Quelques jours avant la diffusion dans la presse de ce rapport préliminaire de l’ONU, le M23 avait produit un premier « bilan d’évaluation des accords de Nairobi« . L’analyse de René Abandi, le patron de l’aile politique de l’ex-rébellion, partage une partie des critiques de l’ONU sur la lenteur du processus de Nairobi. « La mise en oeuvre des engagements a du plomb dans l’aile » déclare René Abandi, qui estime que « la responsabilité du gouvernement est pleinement engagée et sa bonne foi sérieusement mise en cause« . Dans ce document à charge contre les autorités congolaises, l’ex-M23 affirme avoir réalisé « 100% » des promesses de Nairobi, alors que le gouvernement n’avait tenu « qu’un seul de ses engagements : la promulgation de la loi d’amnistie« . Selon René Abandi, plusieurs promesses manquent à l’appel : « libération des prisonniers, transformation du M23 en parti politique, mise en place d’une commission démobilisation et réinsertion, le retour et la réinstallation des réfugiés et déplacés internes, la mise en place de la Commission réconciliation nationale…« .
Amnistie totale ?
Le M23 dénonce également l’exclusion de l’amnistie de certains membres du M23, notamment les principaux chefs militaires. René Abandi précise que dans les déclarations signées avec le gouvernement « aucune exception n’était prévue« . Et de considéré que « 6 mois après la signature de Nairobi, la question de l’amnistie n’est pas réglée car, même les membres du M23 qui ont rempli les fiches d’engagement continuent à être arrêtés« . Le M23 avait en effet toujours revendiqué une amnistie complète de ses membres.

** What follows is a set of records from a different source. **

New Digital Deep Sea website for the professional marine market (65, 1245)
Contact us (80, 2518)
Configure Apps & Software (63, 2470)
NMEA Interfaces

Les germes d’une nouvelle contestation ?
Dans ce contexte de tensions entre les autorités congolaises et les ex-rebelles, les « anomalies » et les « retards » pointés par le rapport des experts de l’ONU ne laissent rien présager de bon pour l’avenir des Kivus. Pendant ce temps, le grand dispositif DDR III de démobilisation, désarmement et réintégration peine lui aussi à se mettre en place. Les conflits récents et à répétition dans la région des Grands Lacs ont toujours eu pour principale cause la mauvaise (ou la non-application) des accords de paix entre belligérants. Les rébellions passées : RCD, CNDP et aujourd’hui M23 sont toujours nées des errements, des atermoiements et de la mauvaise foi du gouvernement et des rebelles (avec des responsabilités souvent partagées). Cette fois-ci, la victoire militaire sur le M23 pourrait se transformer en défaite politique si Kinshasa ne prenait pas la mesure de l’urgence à régler une bonne fois pour toute les différents avec l’ex-rébellion. Au risque de voir naître une nouvelle contestation depuis les camps de l’Ouganda et du Rwanda voisin.